Álbum: saiba quem é Mubarak
Mubarak teria saído do país para dar continuidade a um tratamento médico na Alemanha, onde foi submetido a uma cirurgia de vesícula biliar no ano passado. Desde que foi afastado do poder, Mubarak se isolou no balneário de Sharm el Sheikh, na Península do Sinai, e está proibido de deixar o Egito.
O Conselho Supremo das Forças Armadas do Egito negou que o ex-presidente tenha deixado o país. Uma fonte militar citada pela agência oficial egípcia Mena criticou a Al Jazeera pela notícia, questionando a confiabilidade das informações. Por ora, a cúpula militar que governa o país não divulgou nenhum comunicado oficial a respeito.

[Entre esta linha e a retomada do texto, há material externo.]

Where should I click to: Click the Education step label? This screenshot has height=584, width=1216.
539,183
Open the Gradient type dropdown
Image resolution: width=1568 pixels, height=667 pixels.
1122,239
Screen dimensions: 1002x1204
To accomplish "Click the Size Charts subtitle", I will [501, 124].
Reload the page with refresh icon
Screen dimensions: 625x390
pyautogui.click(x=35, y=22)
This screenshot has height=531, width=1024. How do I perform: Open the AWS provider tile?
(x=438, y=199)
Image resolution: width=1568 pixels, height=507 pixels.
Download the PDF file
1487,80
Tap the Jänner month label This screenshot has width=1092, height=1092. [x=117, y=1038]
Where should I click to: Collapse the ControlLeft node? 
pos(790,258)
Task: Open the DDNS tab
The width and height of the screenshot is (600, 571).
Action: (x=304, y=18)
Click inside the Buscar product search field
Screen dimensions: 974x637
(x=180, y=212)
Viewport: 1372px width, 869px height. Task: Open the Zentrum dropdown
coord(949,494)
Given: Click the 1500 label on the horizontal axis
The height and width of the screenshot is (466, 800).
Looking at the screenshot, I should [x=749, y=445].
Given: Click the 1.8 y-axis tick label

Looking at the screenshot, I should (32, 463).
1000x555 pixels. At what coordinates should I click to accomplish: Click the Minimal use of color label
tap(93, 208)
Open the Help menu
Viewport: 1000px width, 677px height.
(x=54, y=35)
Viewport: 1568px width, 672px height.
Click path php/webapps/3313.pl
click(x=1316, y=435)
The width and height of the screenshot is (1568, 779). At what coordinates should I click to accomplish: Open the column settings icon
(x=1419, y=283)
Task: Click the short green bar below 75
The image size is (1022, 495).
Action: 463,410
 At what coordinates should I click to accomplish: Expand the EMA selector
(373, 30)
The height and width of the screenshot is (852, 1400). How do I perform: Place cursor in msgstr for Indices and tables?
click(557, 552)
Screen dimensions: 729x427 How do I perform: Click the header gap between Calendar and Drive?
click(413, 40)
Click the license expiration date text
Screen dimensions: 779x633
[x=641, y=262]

Saída de Mubarak seria parte de plano dos Estados Unidos
Desde o início do mês circulam boatos de que Mubarak estaria tentando sair do Egito para tratamento médico. Muitos indicavam que ele estaria na Arábia Saudita. Além disso, desde antes do fim da revolução que o tirou do poder, fontes afirmam que a saída do ex-presidente para a Alemanha faria parte do plano dos Estados Unidos para convencê-lo a deixar a presidência, e que o governo alemão teria inclusive oferecido asilo político.
Hosni Mubarak governou o Egito por três décadas, antes ser obrigado a renunciar após 18 dias de intensos protestos por democracia. Apesar de ter ficado conhecido como um ditador, Mubarak era um dos principais aliados do Ocidente no Oriente Médio, sendo um dos poucos chefes de Estado árabes a reconhecer Israel.
Ele é acusado de diversos crimes durante seu período de governo, que instaurou uma lei de emergência concedendo poderes ilimitados para a polícia e a possibilidade de detenções sem qualquer mandado judicial ou julgamentos. Desde que saiu do cargo no dia 11 de fevereiro, Mubarak se isolou em Sharm el Sheikh, balneário turístico no leste do país, e está proibido de deixar o Egito por uma ordem judicial.